Checkpoint and PPTP

Checkpoint and PPTP issues

 

You must add a rule permitting access between your PPTP clients and server. PPTP uses two services:

  • TCP port 1723 for a control session
  •  A variation of the GRE protocol (IP Protocol 47) for data.

 

To create this last service, create the service as a service of type Other.

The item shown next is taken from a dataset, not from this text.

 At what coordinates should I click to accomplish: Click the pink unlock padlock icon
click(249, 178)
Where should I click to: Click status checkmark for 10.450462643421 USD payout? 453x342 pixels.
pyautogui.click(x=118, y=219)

For the name, use PPTP-Data. In the match field, put: ip_p = 47, [22:2,b] =0x880B

(Note: ip_p = 47 identifies the IP protocol type as GRE. [22:2,b] = 0x880B identifies the payload protocol as GRE.)

 

The rules should look like this:

Source

Destination

Service

Action  

PPTPClients

 PPTP-Server

PPTP-Control  PPTP-Data

Accept

PPTP-Server

 PPTP-Clients

PPTP-Control  PPTP-Data

Accept

 

PPTP will work with Static NAT, but not HIDE NAT.

 

Checkpoint Solution ID: sk12234 - PPTP with Network Address Translation (NAT) support in FireWall-1

Last Modified:  19-Dec-2007

 

Issues : PPTP does not work properly with Hide NAT.

 

Cause: IP protocols that undergo Hide NAT.

 

Solution

There are supported and unsupported PPTP NAT configuration possibilities when deployed with VPN-1/FireWall-1. These configurations may very depending on the product version.

 

PPTP with Static NAT configurations:

In VPN-1/FireWall-1 NG, PPTP is supported with Static NAT, whether the PPTP server or PPTP client is behind the firewall.

 

PPTP with Hide NAT configurations:

  • PPTP Clients behind the VPN-1/FireWall-1 NAT device.
    In VPN-1/FireWall-1 4.1 this is supported with the restriction that only one client can connect to a specific server at a time.
    Note: This configuration is supported in NG AI R55 HFA_10 and above, excluding NG AI R55W.

 

  • PPTP Server behind the VPN-1/FireWall-1 Hide-NAT device.
    In this case, there is only one routable IP address used for both Hide NAT on an internal network and to accept incoming PPTP connections to an internal PPTP server (server mapping).
    Note: This configuration is not supported in either FireWall-1 4.1 or NG.

 

All fixes for the PPTP issues are incorporated to the VPN-1 Pro NGX R60.

To make them work, enable the PPTP enforcement in the SmartDefense (Application Intelligence -> VPN Protocols -> PPTP Enforcement).

 

Checkpoint Solution ID: sk31770 - Encrypted PPTP/GRE does not work with Hide NAT

Last Modified:14-Jan-2008   

 

Issues: PPTP connectivity fails when GRE tunnels are encrypted and being Hide NATed through a VPN-1 gateway.

 

Cause: VPN-1 PPTP enforcement and network address translation requires inspection of GRE packet header data, and does not support encrypted GRE tunnels that encrypt the GRE header payload.

 

Solution

If you want to use Hide NAT with the PPTP protocol in a GRE environment, you have two options:

 

  1. Make sure the GRE tunnel is unencrypted ("clear").
  2. Use Static NAT instead of hide NAT.

 

Note that the PPTP control connection must be clear text, and that PPTP enforcement in SmartDefense must be active for translation to take place in addition to the GRE header.

 

Checkpoint Solution ID: sk30139 - PPTP does not work with Hide NAT in R55W

Last Modified:  06-Dec-2006

 

Issues: PPTP does not work with Hide NAT in R55W

 

Solution

The fix for Hide NAT and PPTP is not included in R55W. Upgrade to NGX.